Collected data
--------------------------------

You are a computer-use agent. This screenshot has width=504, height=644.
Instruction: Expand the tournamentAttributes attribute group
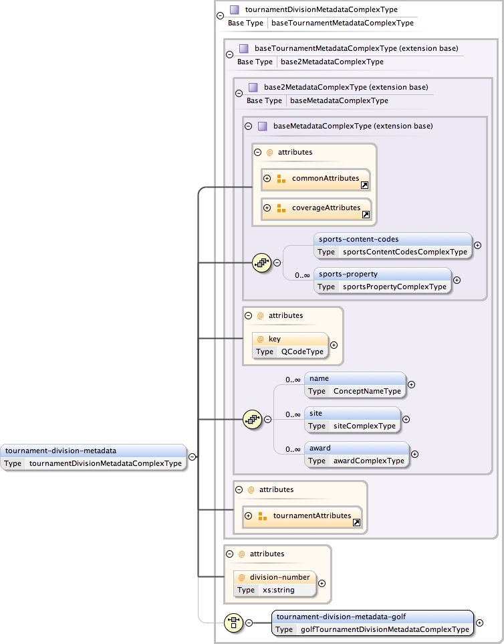(248, 516)
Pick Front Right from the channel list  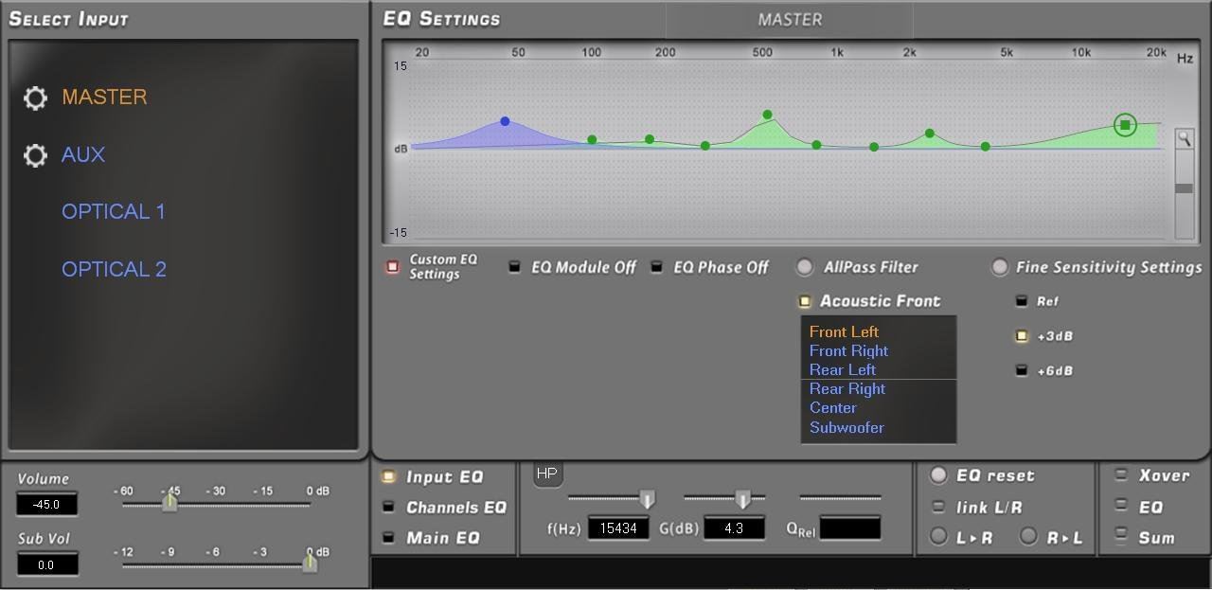848,350
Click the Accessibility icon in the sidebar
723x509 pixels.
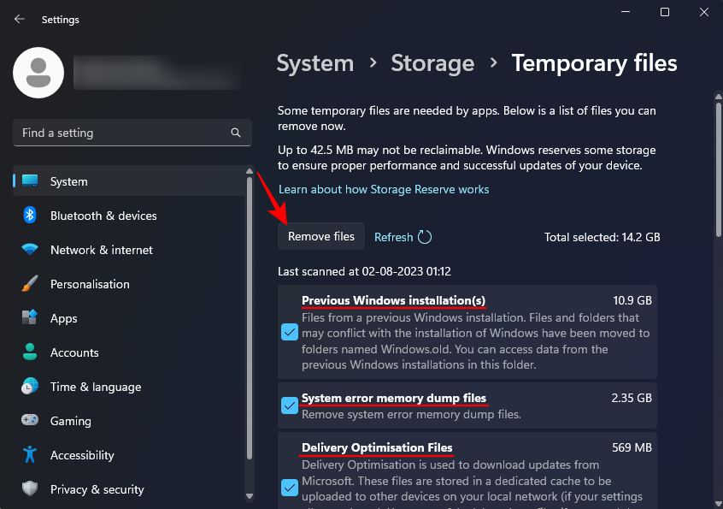28,455
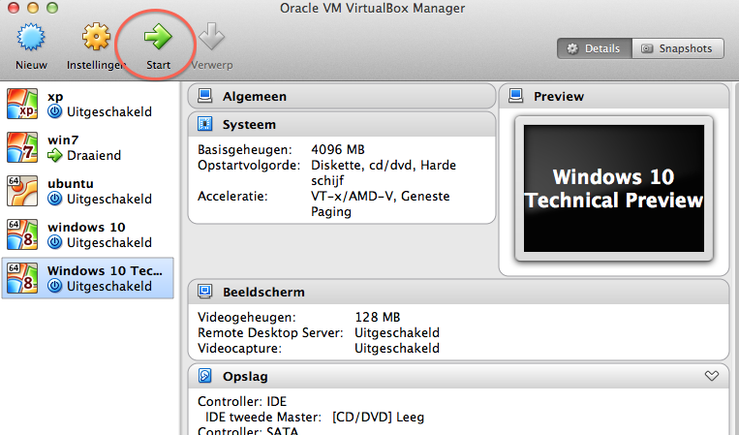This screenshot has height=435, width=739.
Task: Click the Windows 10 Tec... VM icon
Action: coord(22,278)
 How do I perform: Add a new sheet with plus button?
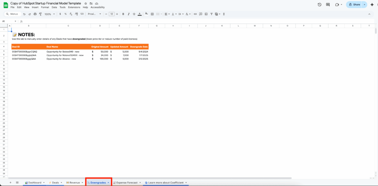tap(10, 183)
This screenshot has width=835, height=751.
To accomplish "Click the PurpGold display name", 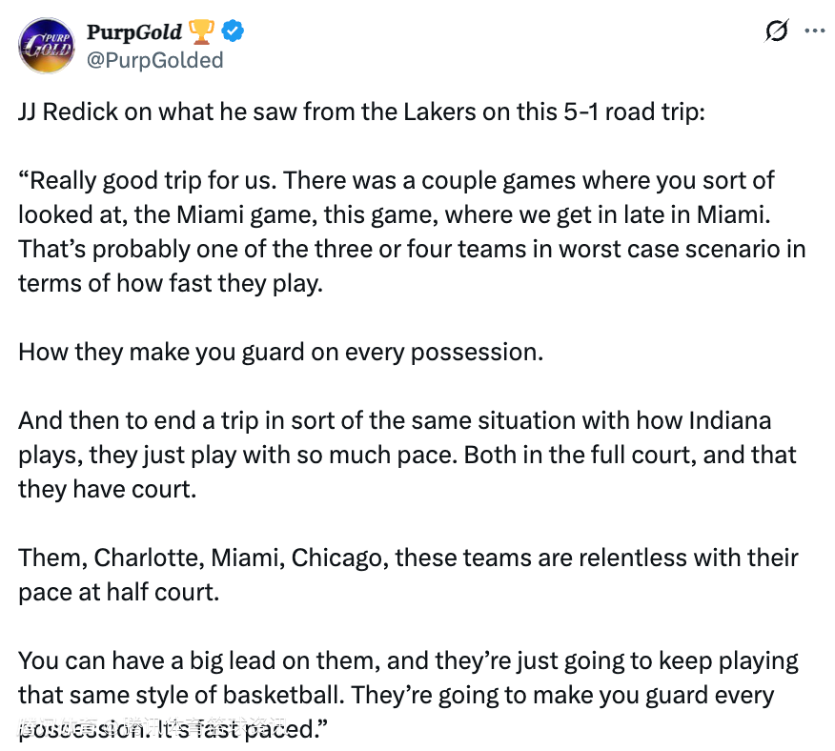I will coord(133,31).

--------------------------------

Above are the records; restate exactly the lines from the one containing "Click the Accessibility icon in the sidebar" through the one containing "This screenshot has width=835, height=751.", keeping pictures out.

▸ **Task solution**
Click the Accessibility icon in the sidebar
723x509 pixels.
28,455
This screenshot has height=435, width=739.
Task: Click the Windows 10 Tec... VM icon
Action: coord(22,278)
 How do I perform: Add a new sheet with plus button?
tap(10, 183)
This screenshot has width=835, height=751.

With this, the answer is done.